Excerpt -
..........
Let me turn to what happened with telecoms infrastructure as a result of the floods. It is the case that it was affected badly in places, so my hon. Friend’s point was well made. Indeed, as the hon. Member for Rochdale pointed out, telecoms is essential to all our small businesses as well as to us all in our lives, so any disruption has a major impact on our ability to go about our lives and run our businesses. It is interesting to note that the main disruption was caused not by the telecoms network being taken out, but by power failures in the region. However, flooding did affect two key infrastructure sites: one was at the BT exchange in York and the other was at a Vodafone site—actually it was at a Cable & Wireless site, which is owned by Vodafone—in Leeds. The flooding in York on 27 December affected about 50,000 fixed-line and 46,000 broadband customers and there were knock-on impacts on mobile operators whose networks went through the exchange. BT brought the system back online within 24 hours and it worked with the fire service to protect the exchange, because Storm Frank was on its way.
..........
Recorded information -
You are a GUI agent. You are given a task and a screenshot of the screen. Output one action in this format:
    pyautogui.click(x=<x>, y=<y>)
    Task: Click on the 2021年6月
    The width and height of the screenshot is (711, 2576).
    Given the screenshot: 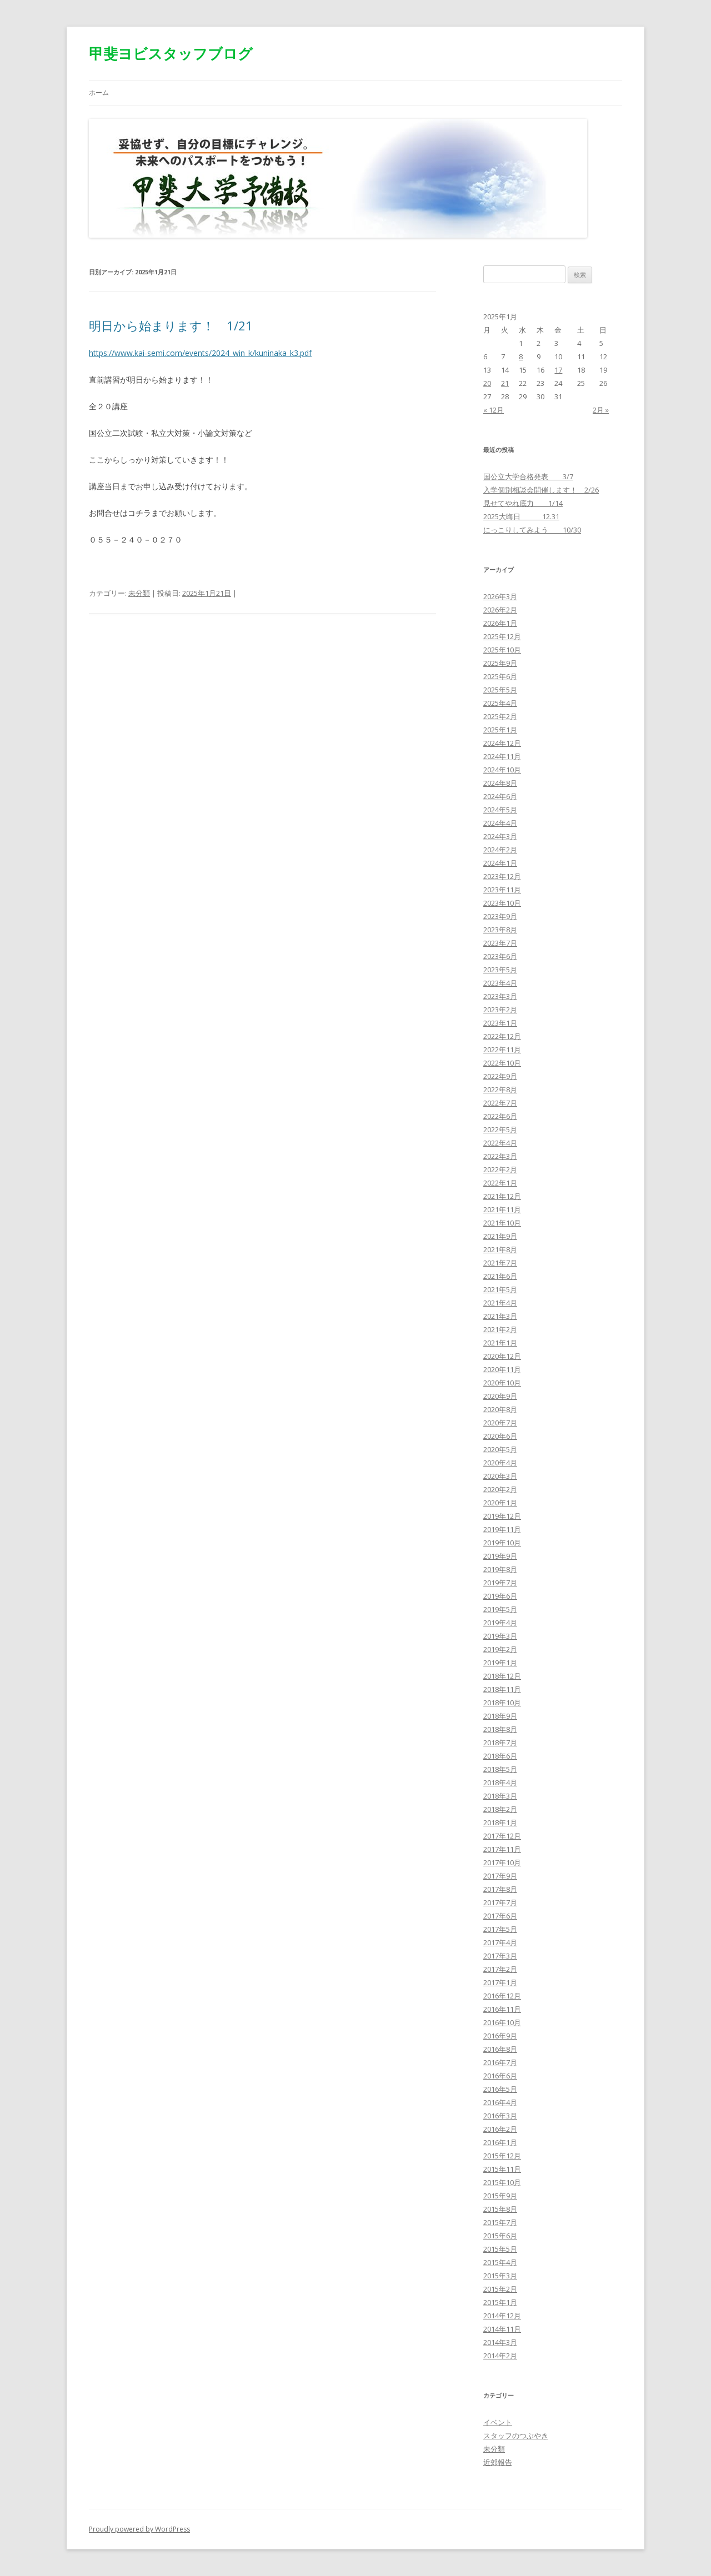 What is the action you would take?
    pyautogui.click(x=500, y=1276)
..........
Objective A -
Summarize the speech about telecoms and the floods in two sentences.
Objective B -
In the speech about telecoms and the floods, what caused the main disruption?
Objective C -
Please write a continuation of the speech about telecoms and the floods, picking up after its final sentence.
The entries aren't needed here.

Written response A -
The floods badly affected telecoms infrastructure in places, though the main disruption came from regional power failures rather than the network itself, and two key sites were hit: the BT exchange in York and a Cable & Wireless site owned by Vodafone in Leeds. The York flooding on 27 December affected about 50,000 fixed-line and 46,000 broadband customers, and BT restored the system within 24 hours while working with the fire service to protect the exchange ahead of Storm Frank.

Written response B -
Power failures in the region.

Written response C -
The flooding at the Vodafone site, which also happened on 27 December, disrupted 999 services for a matter of hours as well as some emergency services communications. I stress that I was in touch with both companies throughout the incidents and the national alert for telecoms was invoked several times. That process brings together representatives from the UK’s major communications providers with Government bodies to ensure that everyone across the industry and Government has the latest information on what is happening.

In relation to Rochdale, there were four separate incidents that involved damaged cables. Two were quite complex, technical cable repairs that involved several thousand connections. The other two were located under carriageways, one of which was not damage caused by flooding per se but damage to a BT cable caused by other contractors. Obviously, it takes time to locate the exact point of the cable break and such repairs require permission from the local council to dig up the carriageways and various permits from councils in connection with access to manhole covers, putting traffic-light controls in place and so on.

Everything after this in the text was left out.